We're Collectors of Ops Software Stories

We're Collectors of Ops Software Stories

(If you haven't read the high level overview, Simple x "Never" = Insane, you might want to start there.)

Some of these stories are insane, and it's tempting to make of fun of these companies for being dysfunctional. But they're not dysfunctional. They're just people with tight deadlines and insufficient tooling.

We needed a tool to cancel loans. It was one endpoint and a few input fields. It took from December to end of February.

— PM at Series C payments company


Pricing is controlled by “configurations” which are JSON files. They can apply to the city or state level. It’s confusing for people to learn. It took me 2 months to get really comfortable, and I still make mistakes. One time I formatted it incorrectly, and it took the down the whole app in [major US city] for several hours. It was at least a $30,000 mistake.

— Ops Manager at major scooter company


Most of the “engineers” can barely code. You’d be shocked at how manual everything is. A lot of engineers take pride in the fact that they’re waking up at 8am to manually run jobs.

Written tasks:
(1) Please copy the stretch of the ops software stories from "(If you haven't" through "and insufficient tooling." word for word.
(2) Answer these questions from the ops software stories:
(a) From when to when did building the loan-cancellation tool take?
(b) At least how much did the incorrectly formatted configuration cost?
(c) At what time do many engineers wake up to run jobs manually?

Data extract:
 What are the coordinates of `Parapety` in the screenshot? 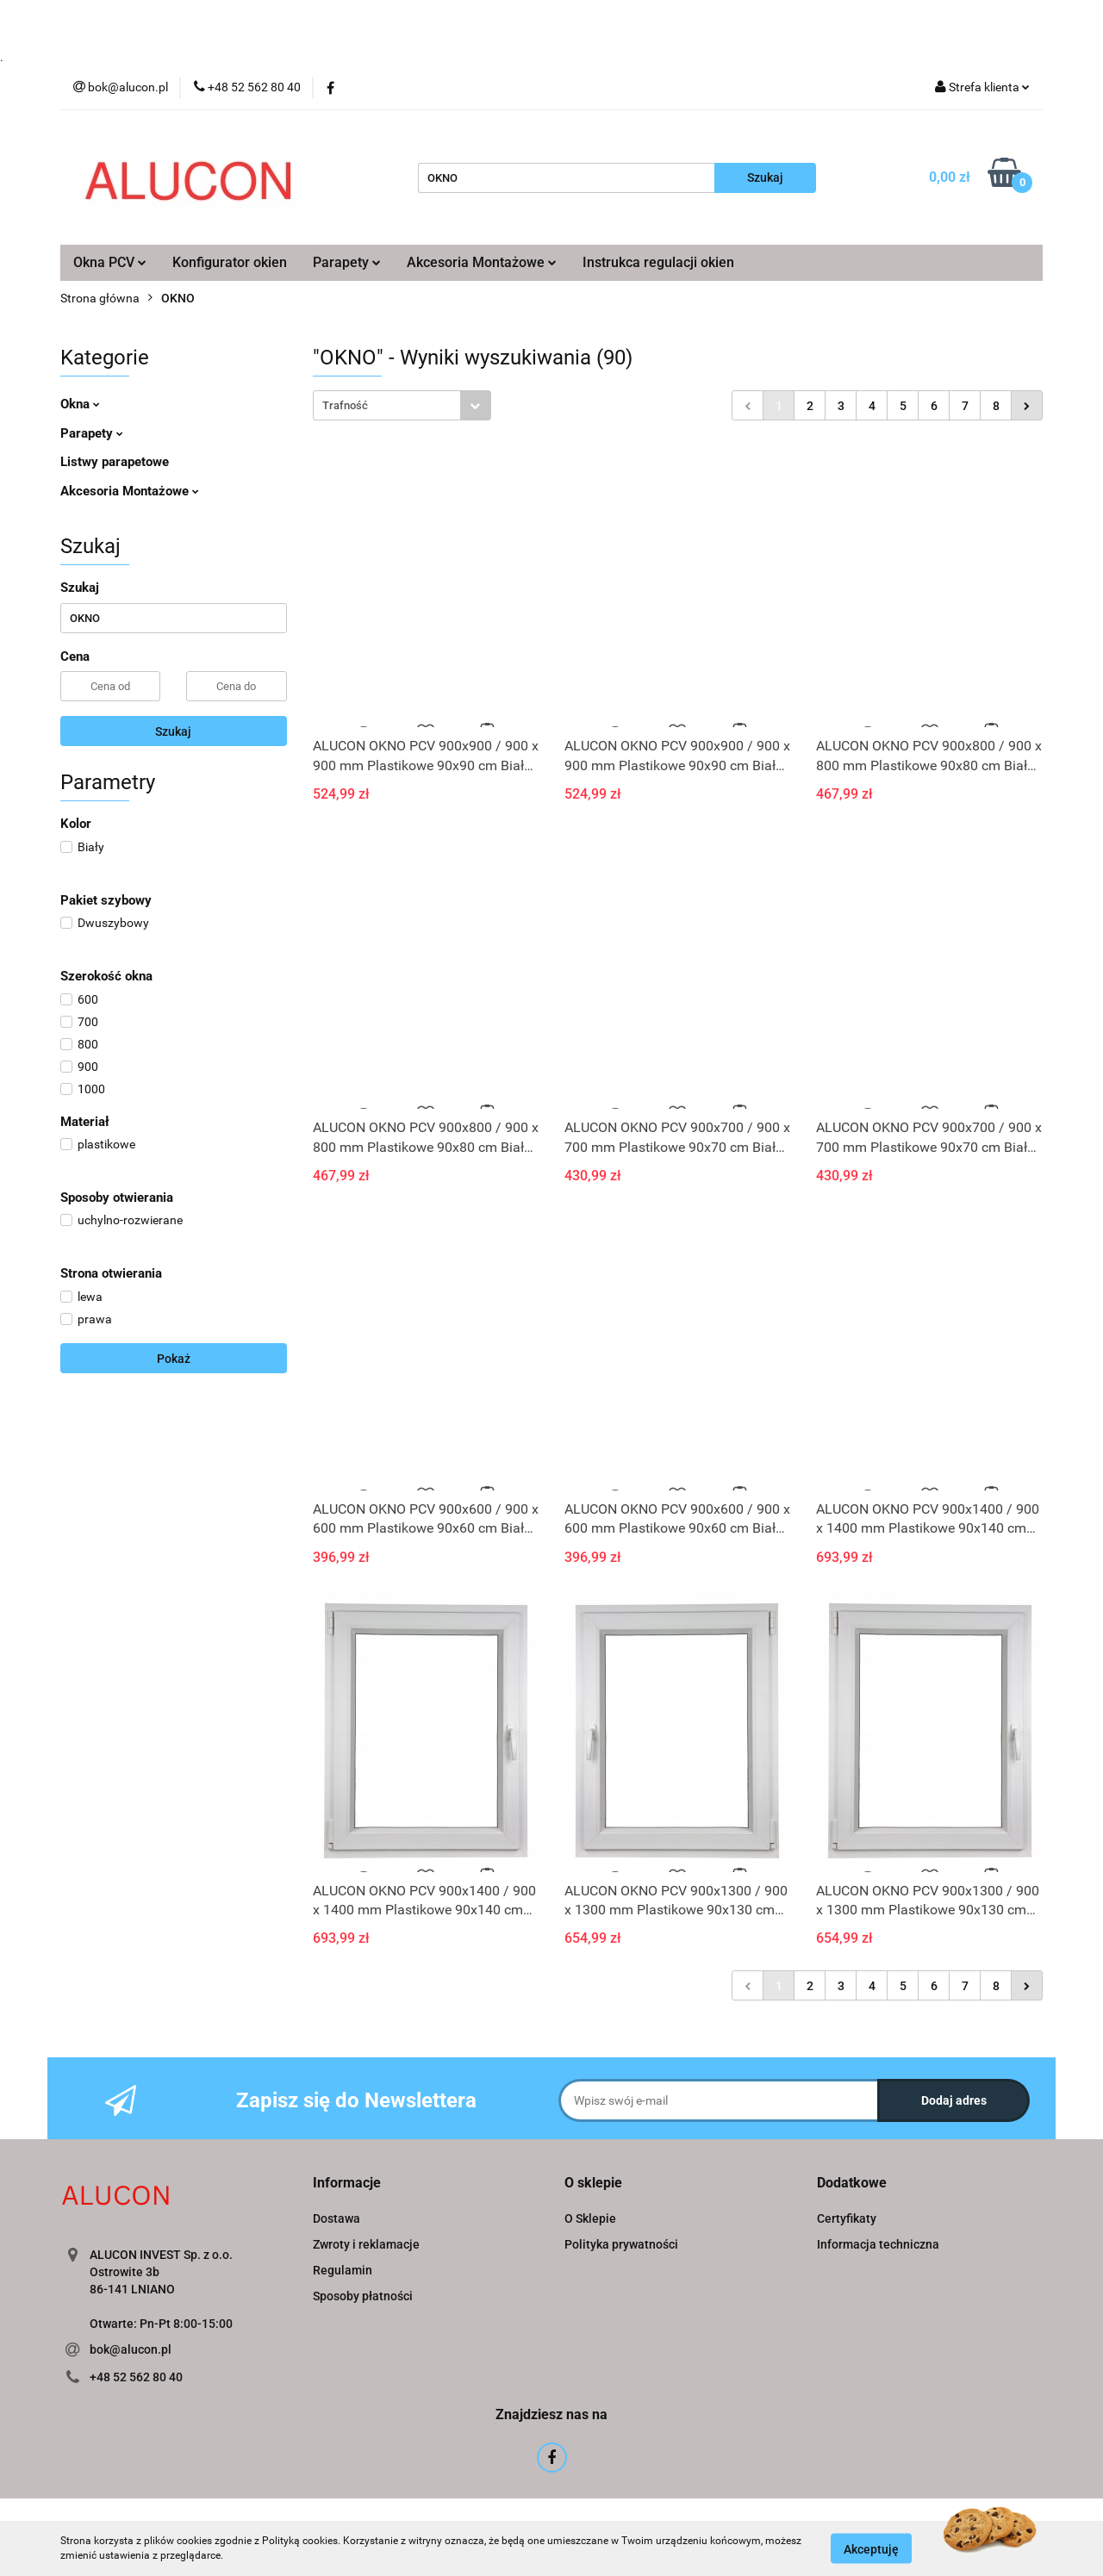 It's located at (347, 262).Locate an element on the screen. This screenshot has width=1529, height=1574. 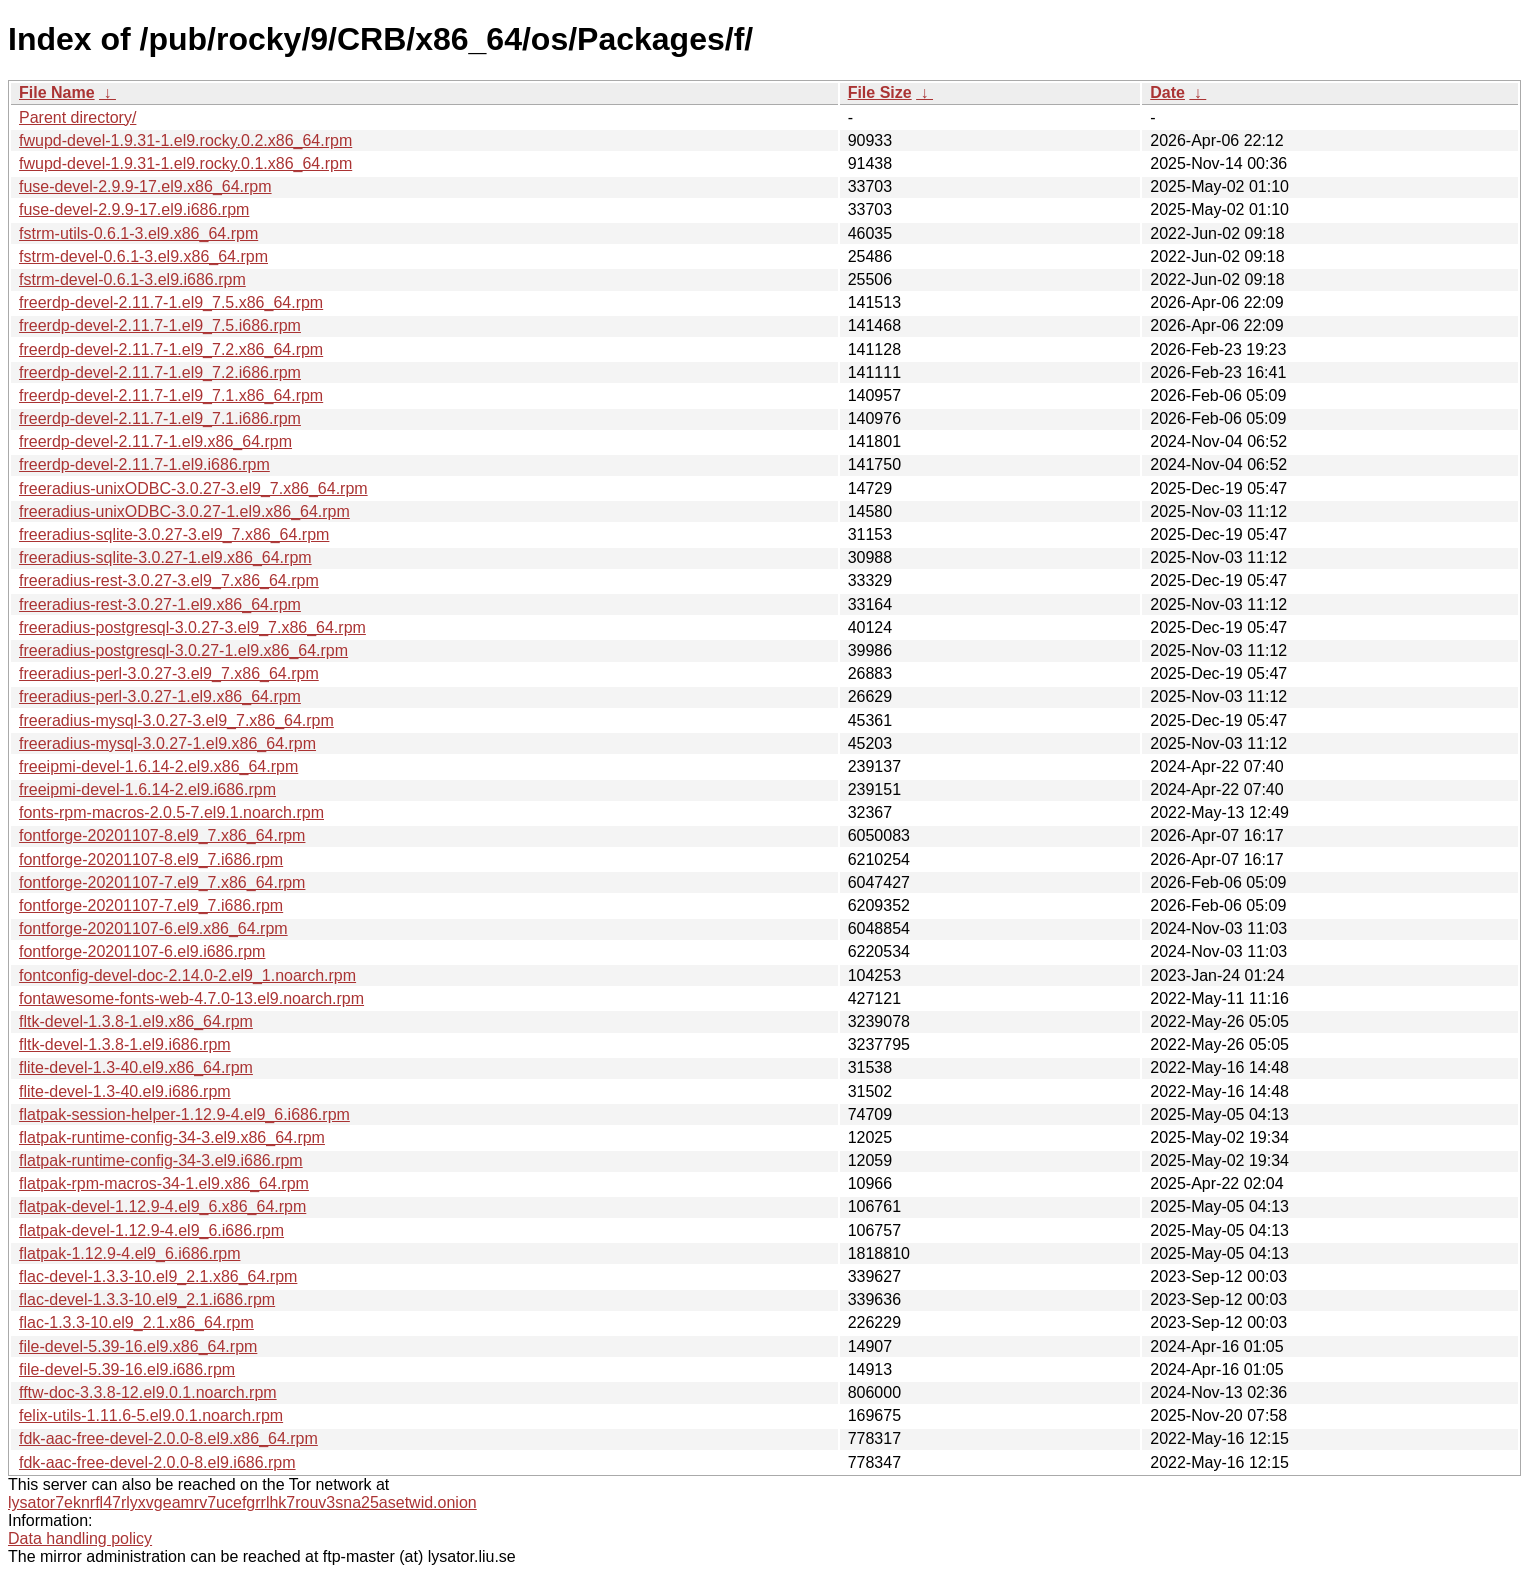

Responses to the exercise:
(1)
(If you haven't read the high level overview, Simple x "Never" = Insane, you might want to start there.)

Some of these stories are insane, and it's tempting to make of fun of these companies for being dysfunctional. But they're not dysfunctional. They're just people with tight deadlines and insufficient tooling.

(2)
(a) From December to the end of February.
(b) At least $30,000.
(c) At 8am.